The iPad mini, which starts at $329 versus the $199 for Google's Nexus 7 and Amazon's Kindle Fire HD, is easy to hold with one hand, eliminating a drawback of the 10-inch iPad, Wall Street Journal columnist Walt Mossberg wrote in one of the first major reviews of a gadget introduced last week.
Both Mossberg and New York Times columnist David Pogue offered kudos for cramming most of its full-sized cousin's functions onto a smaller device, as advertised.
But the iPad mini's 1024 x 768 resolution was a big step backwards from the iPad's much-touted Retina display, and underperformed the rival Kindle and Nexus, the two reviewers agreed.
Mossberg said Apple chose to go with a lower-quality display because the existing 250,000-plus iPad applications could only run unmodified in two resolutions and the higher level would have sapped too much power.
"The lack of true HD gives the Nexus and Fire HD an advantage for video fans.
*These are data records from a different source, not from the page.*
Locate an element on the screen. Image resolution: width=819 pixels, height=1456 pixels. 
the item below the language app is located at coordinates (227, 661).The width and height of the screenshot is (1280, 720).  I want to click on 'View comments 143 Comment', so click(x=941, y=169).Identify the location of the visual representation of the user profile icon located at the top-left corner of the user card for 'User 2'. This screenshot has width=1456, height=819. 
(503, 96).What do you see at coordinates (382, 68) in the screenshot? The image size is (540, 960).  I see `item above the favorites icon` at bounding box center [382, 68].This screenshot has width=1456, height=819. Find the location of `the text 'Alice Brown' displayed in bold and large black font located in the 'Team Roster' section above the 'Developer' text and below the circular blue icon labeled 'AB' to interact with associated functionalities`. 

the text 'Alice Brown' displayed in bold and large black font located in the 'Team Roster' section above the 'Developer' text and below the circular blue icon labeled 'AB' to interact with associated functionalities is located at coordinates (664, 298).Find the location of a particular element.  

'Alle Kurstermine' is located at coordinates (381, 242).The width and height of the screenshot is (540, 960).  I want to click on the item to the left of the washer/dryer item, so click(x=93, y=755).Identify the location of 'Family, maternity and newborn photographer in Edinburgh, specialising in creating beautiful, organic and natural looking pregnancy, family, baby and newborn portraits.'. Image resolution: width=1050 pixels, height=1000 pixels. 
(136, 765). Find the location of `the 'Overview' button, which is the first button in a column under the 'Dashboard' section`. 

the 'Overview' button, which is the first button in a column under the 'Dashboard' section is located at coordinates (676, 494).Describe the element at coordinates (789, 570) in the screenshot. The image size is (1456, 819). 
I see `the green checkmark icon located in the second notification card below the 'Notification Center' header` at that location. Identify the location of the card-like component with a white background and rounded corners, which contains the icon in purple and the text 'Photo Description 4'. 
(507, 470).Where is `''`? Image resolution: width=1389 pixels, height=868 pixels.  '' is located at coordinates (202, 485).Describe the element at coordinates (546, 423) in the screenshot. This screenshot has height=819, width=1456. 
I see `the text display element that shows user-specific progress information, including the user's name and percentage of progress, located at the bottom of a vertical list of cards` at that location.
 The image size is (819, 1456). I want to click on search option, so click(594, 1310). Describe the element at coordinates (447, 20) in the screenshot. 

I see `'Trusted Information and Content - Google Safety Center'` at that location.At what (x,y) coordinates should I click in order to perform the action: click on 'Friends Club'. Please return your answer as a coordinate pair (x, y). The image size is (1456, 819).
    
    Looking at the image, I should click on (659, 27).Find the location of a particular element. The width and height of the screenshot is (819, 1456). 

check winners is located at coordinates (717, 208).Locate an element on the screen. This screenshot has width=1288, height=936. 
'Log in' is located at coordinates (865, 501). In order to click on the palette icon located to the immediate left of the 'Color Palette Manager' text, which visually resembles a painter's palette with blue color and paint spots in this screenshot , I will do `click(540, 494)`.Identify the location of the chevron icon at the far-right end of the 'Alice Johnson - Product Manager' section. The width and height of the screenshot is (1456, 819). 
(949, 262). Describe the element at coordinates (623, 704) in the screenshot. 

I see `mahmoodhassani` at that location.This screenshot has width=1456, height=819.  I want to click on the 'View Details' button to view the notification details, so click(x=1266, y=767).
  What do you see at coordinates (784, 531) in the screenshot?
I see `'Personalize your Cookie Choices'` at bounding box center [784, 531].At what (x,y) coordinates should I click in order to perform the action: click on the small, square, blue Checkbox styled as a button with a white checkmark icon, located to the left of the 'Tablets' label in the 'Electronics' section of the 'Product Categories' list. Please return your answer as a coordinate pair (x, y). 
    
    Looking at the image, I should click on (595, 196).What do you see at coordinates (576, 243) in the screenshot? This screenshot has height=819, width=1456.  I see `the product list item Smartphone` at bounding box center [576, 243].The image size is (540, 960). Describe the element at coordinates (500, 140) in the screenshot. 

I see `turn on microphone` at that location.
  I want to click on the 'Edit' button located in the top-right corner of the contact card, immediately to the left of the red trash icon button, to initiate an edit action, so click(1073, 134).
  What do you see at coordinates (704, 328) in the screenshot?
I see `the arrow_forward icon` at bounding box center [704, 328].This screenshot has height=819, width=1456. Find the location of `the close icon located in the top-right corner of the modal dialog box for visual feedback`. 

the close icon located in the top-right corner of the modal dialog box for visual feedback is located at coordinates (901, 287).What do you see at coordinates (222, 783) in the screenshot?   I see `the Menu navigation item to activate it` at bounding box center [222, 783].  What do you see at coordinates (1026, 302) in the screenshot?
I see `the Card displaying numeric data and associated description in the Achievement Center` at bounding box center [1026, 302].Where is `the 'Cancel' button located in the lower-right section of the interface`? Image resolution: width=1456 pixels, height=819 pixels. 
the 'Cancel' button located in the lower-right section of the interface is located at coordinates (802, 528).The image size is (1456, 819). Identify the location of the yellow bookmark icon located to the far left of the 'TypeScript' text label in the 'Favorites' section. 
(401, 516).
In my tests, video looked just fine, but not as good as on the regular iPad," Mossberg wrote.
The original iPad was launched in 2010 and went on to upend the personal computer industry, spawning a raft of similar devices. The iPad mini marks Apple's first foray into a smaller 7-inch segment that Amazon's Kindle Fire now dominates, demonstrating demand exists for such a device.
Apple, making its boldest consumer hardware move since Tim Cook took the helm from late co-founder Steve Jobs, hopes the smaller tablet can beat back incursions onto its home turf of consumer electronics.
"In shrinking the iconic iPad, Apple has pulled off an impressive feat," Mossberg wrote. "It has managed to create a tablet that's notably thinner and lighter than the leading small competitors with 7-inch screens, while squeezing in a significantly roomier 7.9-inch display.
"And it has shunned the plastic construction used in its smaller rivals to retain the iPad's sturdier aluminum and glass body."
Mossberg, whose reviews are followed closely by consumers and tech companies alike, wrote that the iPad mini did as advertised by bringing the full-sized iPad experience onto a smaller screen.
He noted, however, that the device was too large to fit easily into pockets. It exhibited battery life of about 10 hours and 27 minutes, an hour more than the Kindle Fire at the same settings, but about 17 minutes less than the Nexus 7.
"By pricing the Mini so high, Apple allows the $200 class of seven-inch Android tablets and readers to live," Pogue wrote.
"But the iPad Mini is a far classier, more attractive, thinner machine. It has two cameras instead of one. Its fit and finish are far more refined. And above all, it offers that colossal app catalog, which Android tablet owners can only dream about."